This blog post is part of a series investigating different demographics and uses of mySociety services. You can read more about this series here

The FixMyStreet section of the Explorer mini-site helps explore the relationship between demographic features and FixMyStreet reports.

In one use case, it maps the location a report was made to a ‘neighbourhood’ sized area, and then in turn to sets of statistics measured against those areas — most importantly, the indices of multiple deprivation.  These areas are Lower Super Output Areas (LSOAs) in England and Wales, Data Zones (DZ) in Scotland and Lower Output Areas (LOA) in Northern Ireland (although NI is not covered separately in the Explorer site due a relative lack of data). These can be seen as equivalent to census tracts in the US and each LSOA has a population of around 1,500 people, while Data Zones have around 500-1000 people.

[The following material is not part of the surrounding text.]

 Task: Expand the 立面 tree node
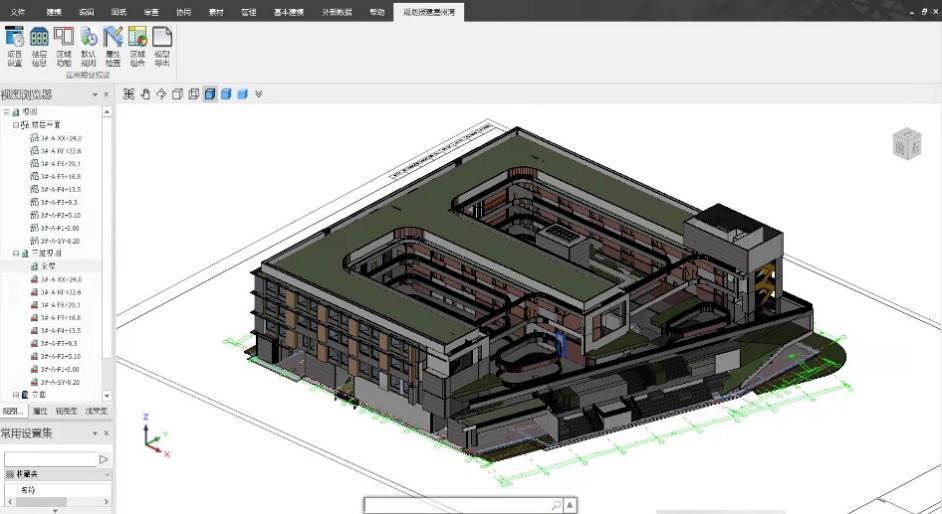[15, 395]
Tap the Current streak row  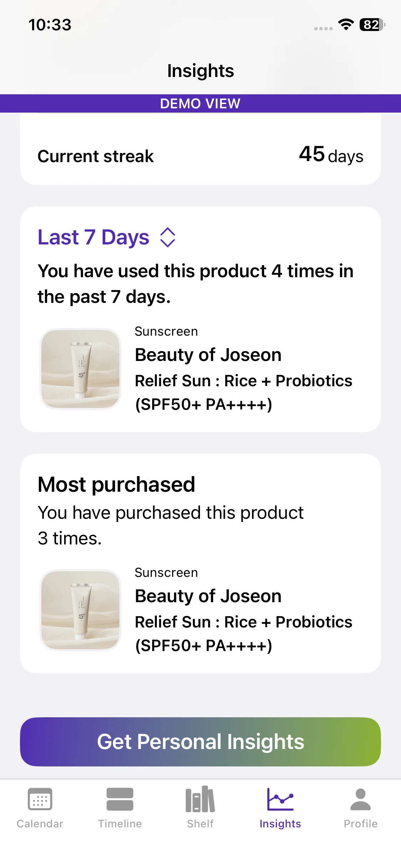[96, 156]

While this statistical unit feels neighbourhood-sized and so is used to examine data for effects that may result from being in the same neighbourhood, the approach has the significant problem that what people on the ground perceive as their “neighbourhood” is unlikely to exactly overlap onto the statistical unit. On the edge of a LSOA, even a 50m radius around a home will cross into another statistical area.

Making the problem worse is that the idea of a neighbourhood is very variable. People can disagree with each other about the boundaries of their area. Claudia Coluton, Jill Korbin, Tsui Chan, Marilyn Su (2001) found that when citizens were asked to draw the boundaries of their neighbourhood these very rarely aligned with US census tracts. As the gif in this tweet shows a set of citizen-drawn boundaries for Stoke Newington in East London, and while there is a clear core, there is substantial disagreement between residents about the size of this area.

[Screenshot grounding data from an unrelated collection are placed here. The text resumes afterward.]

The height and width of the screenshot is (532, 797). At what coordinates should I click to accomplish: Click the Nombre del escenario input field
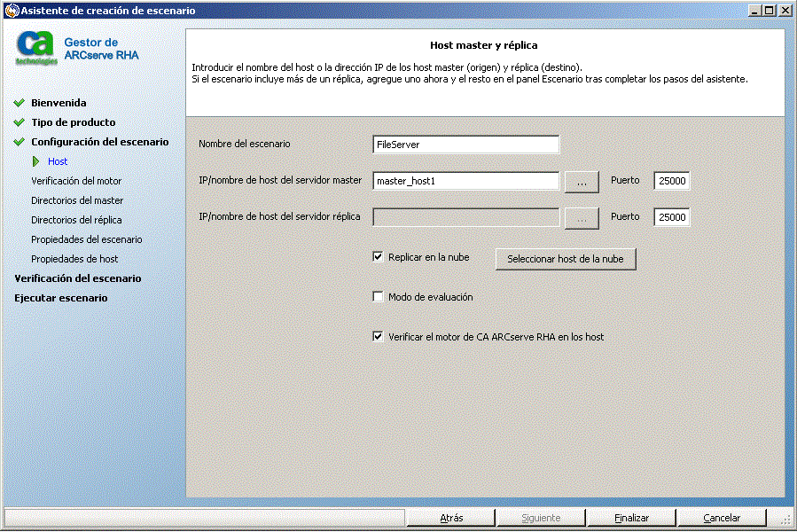465,144
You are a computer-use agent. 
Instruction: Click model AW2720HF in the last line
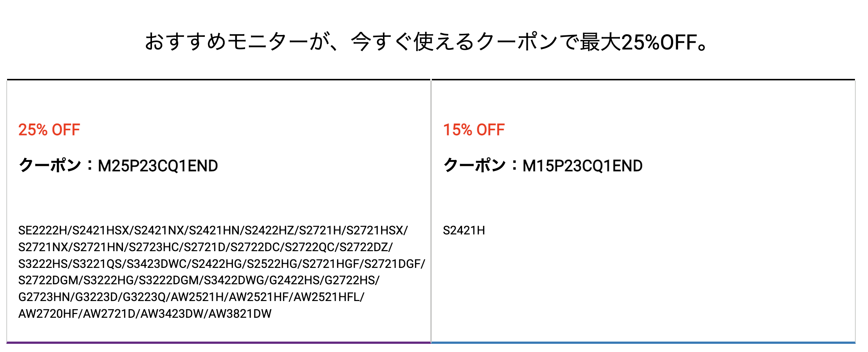coord(48,314)
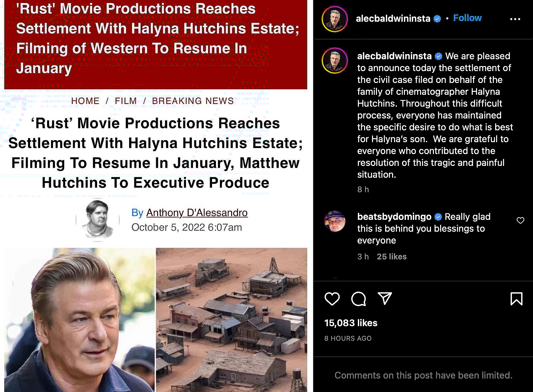Open beatsbydomingo's profile avatar
The height and width of the screenshot is (392, 533).
[335, 221]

Laura Macdonald, Ade Kearns and Anne Ellaway (2013)  found that residents in West Central Scotland had a different perception of how well placed they were for ‘local’ amenities compared to the geographic distance. This reflects that what was viewed as local from the outside might not be viewed the same way by locals: there is a context gap that just cannot be bridged at this scale of analysis.

Understanding of neighbourhood effects is often positioned in terms of guardianship of a home area, and this means that certain kinds of reports might be more apparent in areas where these boundaries are less clear — leading to conflict. Joscha Legewie and Merlin Shaeffer (2016) used New York 311 calls to demonstrate that complaints about blocked driveways, noise from neighbours and drinking in public were more frequent on the boundaries of areas with differing demographics. This can also be seen in the idea that complaints about dog fouling are used for score-settling between neighbours in Chicago. Complaints can be about conflicts as well as actual problems reported.

In a related problem, Alasdair Rae and Elvis Nyanzu show in some areas the most deprived 10% of areas and the least deprived 10% are not far from each other. This means that relationships between reports and the features of deprivation might be harder to detect. The less homogenous the area, the greater the chance that features affecting how likely a person is to report will result in reports in a LSOA that is substantially different from their ‘home’ area.

This blog post is exploring a potential problem with the explorer minisite methodology. A big part of what the explorer site is doing is trying to show how much different kinds of reports are “explained” by different local features — but because of various forms of fuzziness the differences it detects may be less sharp than actually exists. In general, however, not detecting things that are there is a better problem to have than the opposite.